Directive 1
In the forum thread about Barista Hustle, what part does forzajuve plan to install first to change the flow rate?

Source document
#####

# Barista Hustle Q&A Take Aways



## forzajuve (Feb 2, 2011)

A bit late on the scene on this one after a hectic bank holiday but just watched the latest Barista Hustle (video below). I know lots are following this and wondered what your take away was from the latest episode. A couple of things caught my interest:


Grinding from frozen to increase grind evenness by "shattering" boulders to reduce particle size. Also Matt briefly touched on temperature of grinds having a larger impact than temperature at the group and increasing consistency.


Another slightly throw away comment that pricked my ears was extracting on the EK43 at 4bar for espresso in order to reduce the flow rate. He has mentioned low pressures and flow rates before but hadn't realised the pressure set was so low.

Probably a couple of things to have a play with soon, although I am looking to initially change my flow rate by installing the 0.5mm gicleur. Currently pre-weighing out some beans to freeze before firing though the EK to see how that works out!

[video=youtube;JgRufU-0cO4]


----------



## Mrboots2u (May 10, 2013)

Having tried his coffee . I can't see what going as low as 4 bar would bring to the flow rate per se . They weren't über light by any means . I have played with flat profiles from 4 bar upwards . They reduce flow rate for sure but do some bring different in terms of the taste of the extractions . A really low 4 bar one can make a some roasts extract into 25-30 seconds but the mouthfeel and body can vary greatly from espresso at 9 bar


----------



## Dylan (Dec 5, 2011)

Had the thought about frozen beans breaking more evenly before, but never put the idea into practice. Fun things to experiment with I guess!


----------



## forzajuve (Feb 2, 2011)

I would assume a flat 4bar would be thin. Is the aim to drop pressure and flow rate to reduce the aggressive extraction from an EK making the window wider for hitting preferential extraction yields?


----------



## Dicci (Feb 9, 2015)

Interesting to hear that he uses boiling water for his brewed coffee, not water 'off the boil'. Eliminating the 'magic minute' between boiling and brewing will mean I can have my coffee 60 seconds earlier each morning.... Result!


----------



## Mrboots2u (May 10, 2013)

There are some coffees or filter roasts that you can't get a decent flow rate with ( esp on original coffee burrs ) . I took a filter coffee from passion fruit roasters the other day and put it on 4 bar . Got a 30 second shot 20>45 . Mouthfeel is hard to describe . Measurement wise dunno known. I got all the typical flavours I was looking for and getting in filter . I'll do another later and measure ...

Typically I'm running 90 percent shots at flat 6/7 with a short ramp up at start , then adjusting the grind. If then grind goes past a point where extraction is even or too fast , I then look at dropping pressure more


----------



## forzajuve (Feb 2, 2011)

Just tried first "freezer shot". Not massive difference in taste on this one compared to non-frozen. Same dose/grind/ratio led to a longer shot by 4 secs to finish which was notably at the start of the shot for first drops to appear. Didn't seem to run away at the end of the shot as much as normal.

This is all from one shot and I need to repeat over several days to see if this is a continued trend.


----------



## MWJB (Feb 28, 2012)

#####

Some records
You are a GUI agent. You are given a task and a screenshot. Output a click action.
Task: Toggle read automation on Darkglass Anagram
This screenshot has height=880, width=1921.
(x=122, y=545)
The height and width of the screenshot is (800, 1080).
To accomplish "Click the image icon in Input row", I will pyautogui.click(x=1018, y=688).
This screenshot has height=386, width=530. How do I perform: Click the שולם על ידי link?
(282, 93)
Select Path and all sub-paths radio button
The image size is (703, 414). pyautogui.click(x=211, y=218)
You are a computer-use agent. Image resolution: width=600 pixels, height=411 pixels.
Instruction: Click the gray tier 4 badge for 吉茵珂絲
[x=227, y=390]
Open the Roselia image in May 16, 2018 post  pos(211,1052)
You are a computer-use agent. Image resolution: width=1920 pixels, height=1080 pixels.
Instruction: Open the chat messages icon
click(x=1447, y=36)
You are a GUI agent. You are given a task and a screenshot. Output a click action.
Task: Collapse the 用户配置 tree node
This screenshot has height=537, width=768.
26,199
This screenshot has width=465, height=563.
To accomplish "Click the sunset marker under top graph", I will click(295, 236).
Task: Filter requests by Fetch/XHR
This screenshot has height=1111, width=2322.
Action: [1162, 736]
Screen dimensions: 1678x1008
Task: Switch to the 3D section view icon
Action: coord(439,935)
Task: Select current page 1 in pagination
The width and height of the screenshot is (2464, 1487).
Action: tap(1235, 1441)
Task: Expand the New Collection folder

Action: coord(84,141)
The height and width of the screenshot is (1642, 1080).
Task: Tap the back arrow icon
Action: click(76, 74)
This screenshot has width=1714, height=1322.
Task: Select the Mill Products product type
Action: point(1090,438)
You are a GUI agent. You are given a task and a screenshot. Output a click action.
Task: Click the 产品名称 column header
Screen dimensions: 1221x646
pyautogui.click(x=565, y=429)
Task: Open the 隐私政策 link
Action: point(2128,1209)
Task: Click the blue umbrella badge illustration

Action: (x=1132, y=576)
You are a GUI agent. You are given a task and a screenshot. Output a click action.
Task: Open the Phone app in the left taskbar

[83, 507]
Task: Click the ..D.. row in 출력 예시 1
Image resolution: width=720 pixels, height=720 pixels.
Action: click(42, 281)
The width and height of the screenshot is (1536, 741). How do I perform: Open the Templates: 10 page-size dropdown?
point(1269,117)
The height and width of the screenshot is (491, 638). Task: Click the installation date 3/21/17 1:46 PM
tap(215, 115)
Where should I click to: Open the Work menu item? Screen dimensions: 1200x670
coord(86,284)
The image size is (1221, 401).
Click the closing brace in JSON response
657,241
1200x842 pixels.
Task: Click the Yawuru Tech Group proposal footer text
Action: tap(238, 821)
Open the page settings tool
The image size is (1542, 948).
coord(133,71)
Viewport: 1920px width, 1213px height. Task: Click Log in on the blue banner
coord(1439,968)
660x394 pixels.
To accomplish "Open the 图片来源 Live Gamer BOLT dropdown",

#####

Directive 2
In the records, take everything from the line containing "Open the Roselia" down to the line containing "click(x=1447, y=36)", swap "chat messages" for "notifications", and give back only those lines with nothing else changed.

Task result 1
The 0.5mm gicleur.

Task result 2
Open the Roselia image in May 16, 2018 post  pos(211,1052)
You are a computer-use agent. Image resolution: width=1920 pixels, height=1080 pixels.
Instruction: Open the notifications icon
click(x=1447, y=36)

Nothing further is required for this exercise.